[WORKING DATA Boundary: Start]

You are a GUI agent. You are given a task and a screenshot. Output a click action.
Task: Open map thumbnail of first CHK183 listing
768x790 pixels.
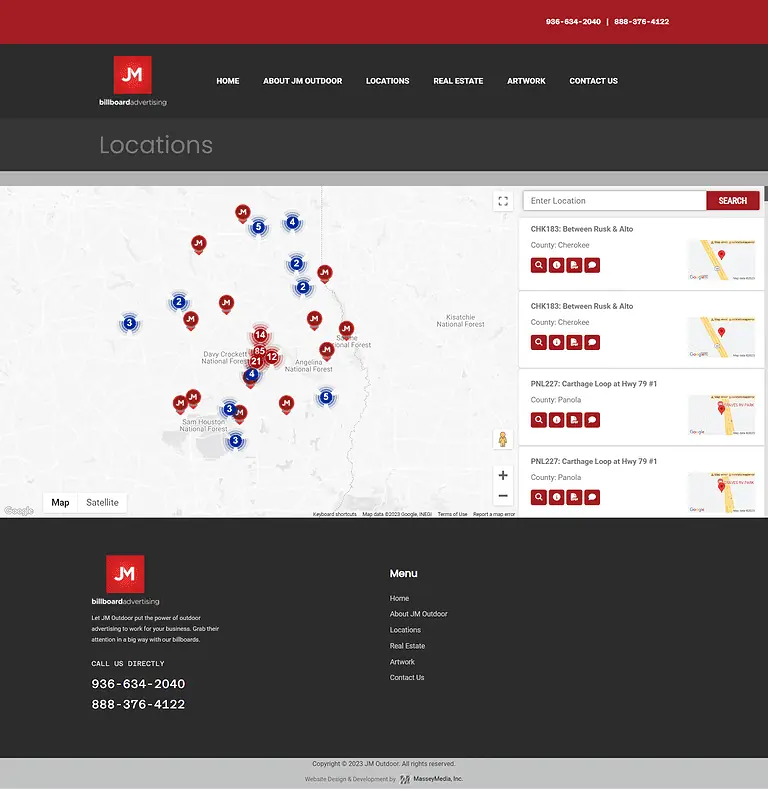[x=721, y=260]
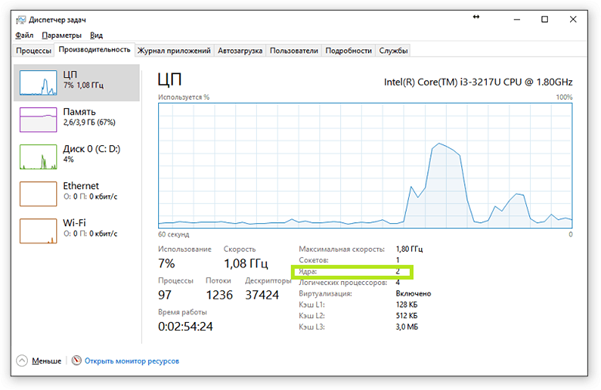Click Открыть монитор ресурсов link

(132, 361)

[WORKING DATA Boundary: End]

→ **REQUIREMENT**:
Although the records contain pictures, return only their text, exactly as written.

→ **SOLUTION TO THIS TASK**:
You are a GUI agent. You are given a task and a screenshot. Output a click action.
Task: Open map thumbnail of first CHK183 listing
768x790 pixels.
[x=721, y=260]
Click Открыть монитор ресурсов link

(132, 361)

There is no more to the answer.